Still, to force myself into proactive, positive thinking, here are some things that help when I am starting to space out:

1. I am in France and my friends here are awesome. If you've been paying attention, you've probably noticed the omnipresence of Cara and Kyle. They are great. Kyle is hilarious, if sometimes problematic, and Cara is just the sweetest ever. Not to mention the wonderful and in no particular order Janette, Clara, Brooke, Kim, Liz, Mel, Other Katherine, Elle, Mia, Eliza, Caronae and Kevin. Is that everyone? I left people out. But it's just incredible how close and supportive is even though we've known each other for a few weeks. I've seen this phenomenon before, at camp and in Pi Phi with the baby angels, but it still amazes me.
Outside the Château de Vauvenargues, where Picasso lived, with Kyle and Cara.
2. I am in France and I am seeing and doing awesome things every day. 
See this incredible, beautiful view? This is on my walk to school. Even if I do nothing but grab lunch before class and go home after (I have class from 1-5, so this happens fairly often), I see a beautiful Gothic cathedral spire every single day. The cathedral is actually right by the school, and my archaeology class visited it in the morning a few weeks ago. It's built on a Roman temple to Apollo, so in its very existence it attests to the victory of Christianity over Roman gods. Under the temple foundation there's a Roman street; it's in the oldest part of Aix, so it goes all the way back to 123 avant Jésus-Christ, when the little town of Aquae Sextiae was founded to keep an eye on the troublesome Gauls in Entremont (which I'm visiting tomorrow!). Anyway, over time various additions have been made to the cathedral, so it has early Christian, Gothic, Romanesque and who knows what else elements represented.   I don't always think about it, but it is really cool to be near that much continuous history every single day.
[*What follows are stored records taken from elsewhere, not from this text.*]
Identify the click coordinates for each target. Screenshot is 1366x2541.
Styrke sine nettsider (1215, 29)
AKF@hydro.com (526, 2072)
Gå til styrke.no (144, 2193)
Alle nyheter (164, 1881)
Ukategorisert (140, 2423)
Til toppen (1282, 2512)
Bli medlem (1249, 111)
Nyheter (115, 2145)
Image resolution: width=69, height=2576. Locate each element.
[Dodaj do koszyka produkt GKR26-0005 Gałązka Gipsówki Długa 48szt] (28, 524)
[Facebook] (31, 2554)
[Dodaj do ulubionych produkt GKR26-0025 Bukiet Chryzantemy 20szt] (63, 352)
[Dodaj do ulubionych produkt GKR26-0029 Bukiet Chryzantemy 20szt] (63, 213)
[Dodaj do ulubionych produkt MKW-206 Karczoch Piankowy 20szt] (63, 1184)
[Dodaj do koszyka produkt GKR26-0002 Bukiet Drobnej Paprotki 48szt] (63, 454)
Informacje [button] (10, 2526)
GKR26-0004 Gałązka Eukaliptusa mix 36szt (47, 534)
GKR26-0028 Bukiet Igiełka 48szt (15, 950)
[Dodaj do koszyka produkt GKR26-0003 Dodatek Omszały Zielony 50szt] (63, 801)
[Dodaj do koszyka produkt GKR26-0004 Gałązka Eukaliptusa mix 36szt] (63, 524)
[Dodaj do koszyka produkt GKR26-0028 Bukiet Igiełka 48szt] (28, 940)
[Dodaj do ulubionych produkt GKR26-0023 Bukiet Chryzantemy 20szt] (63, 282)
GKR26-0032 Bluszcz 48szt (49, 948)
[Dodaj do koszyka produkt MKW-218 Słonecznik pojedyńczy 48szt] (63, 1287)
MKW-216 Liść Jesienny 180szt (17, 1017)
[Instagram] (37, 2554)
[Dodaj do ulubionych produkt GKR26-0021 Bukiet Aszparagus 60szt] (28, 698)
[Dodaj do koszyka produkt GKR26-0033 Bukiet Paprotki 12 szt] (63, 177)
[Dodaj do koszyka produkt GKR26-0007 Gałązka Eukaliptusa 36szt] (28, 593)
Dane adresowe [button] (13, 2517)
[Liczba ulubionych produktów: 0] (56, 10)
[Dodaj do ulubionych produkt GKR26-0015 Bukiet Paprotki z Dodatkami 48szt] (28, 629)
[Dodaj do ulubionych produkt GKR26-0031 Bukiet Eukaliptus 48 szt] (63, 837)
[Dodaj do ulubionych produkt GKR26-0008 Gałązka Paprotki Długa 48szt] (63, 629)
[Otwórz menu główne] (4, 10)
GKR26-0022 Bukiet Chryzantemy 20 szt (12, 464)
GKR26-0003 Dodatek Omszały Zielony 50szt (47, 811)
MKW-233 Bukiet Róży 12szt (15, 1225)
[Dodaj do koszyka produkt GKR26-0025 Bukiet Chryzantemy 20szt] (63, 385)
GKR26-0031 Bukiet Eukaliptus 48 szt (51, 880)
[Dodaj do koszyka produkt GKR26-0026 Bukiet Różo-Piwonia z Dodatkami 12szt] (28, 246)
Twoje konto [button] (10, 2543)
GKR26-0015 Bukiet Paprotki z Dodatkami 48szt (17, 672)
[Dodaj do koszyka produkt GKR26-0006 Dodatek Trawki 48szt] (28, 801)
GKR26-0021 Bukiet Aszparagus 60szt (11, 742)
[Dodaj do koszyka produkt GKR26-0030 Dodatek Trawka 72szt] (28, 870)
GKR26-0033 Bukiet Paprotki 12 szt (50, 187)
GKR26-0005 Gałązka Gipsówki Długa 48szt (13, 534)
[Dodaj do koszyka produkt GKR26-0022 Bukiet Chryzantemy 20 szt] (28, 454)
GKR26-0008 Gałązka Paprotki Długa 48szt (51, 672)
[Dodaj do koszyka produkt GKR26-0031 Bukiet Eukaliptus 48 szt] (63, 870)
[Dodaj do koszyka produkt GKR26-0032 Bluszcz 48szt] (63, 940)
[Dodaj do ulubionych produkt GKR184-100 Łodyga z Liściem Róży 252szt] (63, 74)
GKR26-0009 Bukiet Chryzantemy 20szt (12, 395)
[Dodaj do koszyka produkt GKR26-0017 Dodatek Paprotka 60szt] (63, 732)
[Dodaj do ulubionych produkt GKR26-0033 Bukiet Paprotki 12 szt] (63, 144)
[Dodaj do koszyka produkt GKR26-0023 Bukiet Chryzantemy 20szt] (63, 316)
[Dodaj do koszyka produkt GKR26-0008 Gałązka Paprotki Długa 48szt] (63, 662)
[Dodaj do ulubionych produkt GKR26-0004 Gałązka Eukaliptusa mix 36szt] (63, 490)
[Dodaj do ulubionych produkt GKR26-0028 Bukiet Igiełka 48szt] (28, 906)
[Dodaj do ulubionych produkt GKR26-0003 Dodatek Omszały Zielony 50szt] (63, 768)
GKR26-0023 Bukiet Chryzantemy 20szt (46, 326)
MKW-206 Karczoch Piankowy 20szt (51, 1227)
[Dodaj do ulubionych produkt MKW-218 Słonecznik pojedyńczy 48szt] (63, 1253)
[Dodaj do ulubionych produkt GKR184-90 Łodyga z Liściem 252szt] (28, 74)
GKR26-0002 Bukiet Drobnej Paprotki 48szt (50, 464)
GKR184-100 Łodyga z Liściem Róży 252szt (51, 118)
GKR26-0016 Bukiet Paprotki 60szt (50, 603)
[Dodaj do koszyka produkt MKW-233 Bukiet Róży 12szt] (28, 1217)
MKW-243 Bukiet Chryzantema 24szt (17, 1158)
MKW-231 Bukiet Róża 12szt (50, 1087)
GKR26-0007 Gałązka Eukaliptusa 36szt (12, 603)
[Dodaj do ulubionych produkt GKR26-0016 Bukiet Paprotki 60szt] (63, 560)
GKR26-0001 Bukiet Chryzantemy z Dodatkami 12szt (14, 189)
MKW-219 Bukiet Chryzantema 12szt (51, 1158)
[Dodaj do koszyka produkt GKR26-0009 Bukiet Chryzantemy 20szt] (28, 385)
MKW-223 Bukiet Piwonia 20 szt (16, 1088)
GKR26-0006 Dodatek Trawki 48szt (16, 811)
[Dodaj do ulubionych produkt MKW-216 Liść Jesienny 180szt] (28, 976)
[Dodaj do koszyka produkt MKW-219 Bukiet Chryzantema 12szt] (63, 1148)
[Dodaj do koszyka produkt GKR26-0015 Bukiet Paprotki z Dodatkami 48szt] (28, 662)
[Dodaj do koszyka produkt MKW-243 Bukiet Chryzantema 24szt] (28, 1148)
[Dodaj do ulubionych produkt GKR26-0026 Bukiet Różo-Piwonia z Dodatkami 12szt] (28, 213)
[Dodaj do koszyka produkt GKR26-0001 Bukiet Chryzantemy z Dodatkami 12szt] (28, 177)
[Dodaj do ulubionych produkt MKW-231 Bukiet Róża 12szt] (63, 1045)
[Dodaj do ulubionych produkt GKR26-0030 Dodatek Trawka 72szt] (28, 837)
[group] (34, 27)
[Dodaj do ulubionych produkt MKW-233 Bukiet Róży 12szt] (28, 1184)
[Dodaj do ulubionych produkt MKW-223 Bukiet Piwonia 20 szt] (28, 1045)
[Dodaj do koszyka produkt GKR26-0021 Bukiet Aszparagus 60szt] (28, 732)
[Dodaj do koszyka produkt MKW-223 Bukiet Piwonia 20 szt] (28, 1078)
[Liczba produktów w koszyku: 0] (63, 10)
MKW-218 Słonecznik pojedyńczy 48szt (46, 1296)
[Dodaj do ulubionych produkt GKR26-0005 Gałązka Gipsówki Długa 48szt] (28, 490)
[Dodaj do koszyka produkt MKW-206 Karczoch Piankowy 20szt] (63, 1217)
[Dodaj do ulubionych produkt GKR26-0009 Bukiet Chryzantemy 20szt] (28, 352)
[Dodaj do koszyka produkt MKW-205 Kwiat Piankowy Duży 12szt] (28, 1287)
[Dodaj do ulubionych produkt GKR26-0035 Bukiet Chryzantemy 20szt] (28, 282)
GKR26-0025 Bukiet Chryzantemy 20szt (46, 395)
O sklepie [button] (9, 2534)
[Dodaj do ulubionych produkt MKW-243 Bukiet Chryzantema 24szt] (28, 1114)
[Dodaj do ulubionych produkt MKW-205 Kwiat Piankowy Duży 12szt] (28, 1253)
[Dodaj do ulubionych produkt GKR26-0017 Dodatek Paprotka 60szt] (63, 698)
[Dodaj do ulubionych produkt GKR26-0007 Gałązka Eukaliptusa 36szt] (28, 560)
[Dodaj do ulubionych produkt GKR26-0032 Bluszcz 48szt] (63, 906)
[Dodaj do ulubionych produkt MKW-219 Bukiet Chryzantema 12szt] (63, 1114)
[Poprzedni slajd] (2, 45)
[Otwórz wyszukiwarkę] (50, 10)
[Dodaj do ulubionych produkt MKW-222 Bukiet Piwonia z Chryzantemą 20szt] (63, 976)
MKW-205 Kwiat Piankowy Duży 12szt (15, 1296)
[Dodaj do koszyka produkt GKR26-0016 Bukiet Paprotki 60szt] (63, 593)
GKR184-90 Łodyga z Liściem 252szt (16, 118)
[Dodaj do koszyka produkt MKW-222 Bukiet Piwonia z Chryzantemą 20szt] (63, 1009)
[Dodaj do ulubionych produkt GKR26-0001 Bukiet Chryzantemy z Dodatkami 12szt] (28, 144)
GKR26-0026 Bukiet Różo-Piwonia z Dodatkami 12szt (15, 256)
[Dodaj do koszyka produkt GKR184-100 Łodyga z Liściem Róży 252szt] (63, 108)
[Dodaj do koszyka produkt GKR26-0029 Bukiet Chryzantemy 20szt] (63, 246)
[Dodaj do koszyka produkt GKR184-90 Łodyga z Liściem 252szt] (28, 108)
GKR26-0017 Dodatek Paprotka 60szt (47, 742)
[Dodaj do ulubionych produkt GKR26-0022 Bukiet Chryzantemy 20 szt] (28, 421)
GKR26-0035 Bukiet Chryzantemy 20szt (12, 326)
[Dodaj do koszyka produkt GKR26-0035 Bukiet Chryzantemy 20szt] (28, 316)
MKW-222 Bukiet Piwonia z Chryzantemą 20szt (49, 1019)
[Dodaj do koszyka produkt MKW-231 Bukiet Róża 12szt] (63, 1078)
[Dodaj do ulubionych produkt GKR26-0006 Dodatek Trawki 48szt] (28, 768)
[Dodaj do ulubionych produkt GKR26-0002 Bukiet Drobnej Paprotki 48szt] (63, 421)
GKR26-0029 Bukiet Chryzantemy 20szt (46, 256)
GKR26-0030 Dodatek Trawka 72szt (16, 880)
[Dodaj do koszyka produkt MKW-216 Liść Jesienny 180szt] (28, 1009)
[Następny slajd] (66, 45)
The baptistry has been in use since 400 AD. That's 1600 years!

Plus, of course, we get to do unbelievable unusual things too. The Picasso château on Saturday was really great. My immediate impression was that it was much plainer than I'd expected. Although it was built in the Middle Ages for the nobility of Aix (it's like a 20-minute bus ride north of the city), almost all of it was cleared out in the nineteenth century by some businessmen who had bought it. When Picasso bought it, one of his friends expressed concern that it was too empty and too severe. Picasso replied, "Too empty? I'll fill it with stuff. Too severe? You forget that I'm Spanish. I like sadness."

So in all its simplicity and white walls, the château told a powerful story about its most recent owner. The rooms were full of his statues and engravings, aspects of his work with which I wasn't familiar. And the view from the terrace was breathtaking. Picasso, who idolized Cézanne (don't we all), was so excited to have bought a house overlooking Mont Ste-Victoire. They didn't allow pictures at all on the property, but trust me that it was gorgeous.

3. My support system back home is awesome. I have some epic friends and family. It's comforting to wake up to a message from my fiancé or my big or my soulmate or my bff... well, actually, usually BFF just wants me to add more people to the Pi Phi google calendar. But she's still nice about it. I talked to my Pagano today and it was really exciting, so he gets a shoutout too. Hooray!
Andrew, me and Pagano!
My amazing pink family!
Tania, Ebony, Julianna, Raya, Jillian, me, Sarah and Allison
(Little, little little, little little little, little little little, little little, me, big and big.)
4. I am in France! People speak French here! Do you know how much time I spend in America wishing that everyone spoke French? So much time. It's really hard. But here even the food packaging speaks French. Also, Pagano is learning French.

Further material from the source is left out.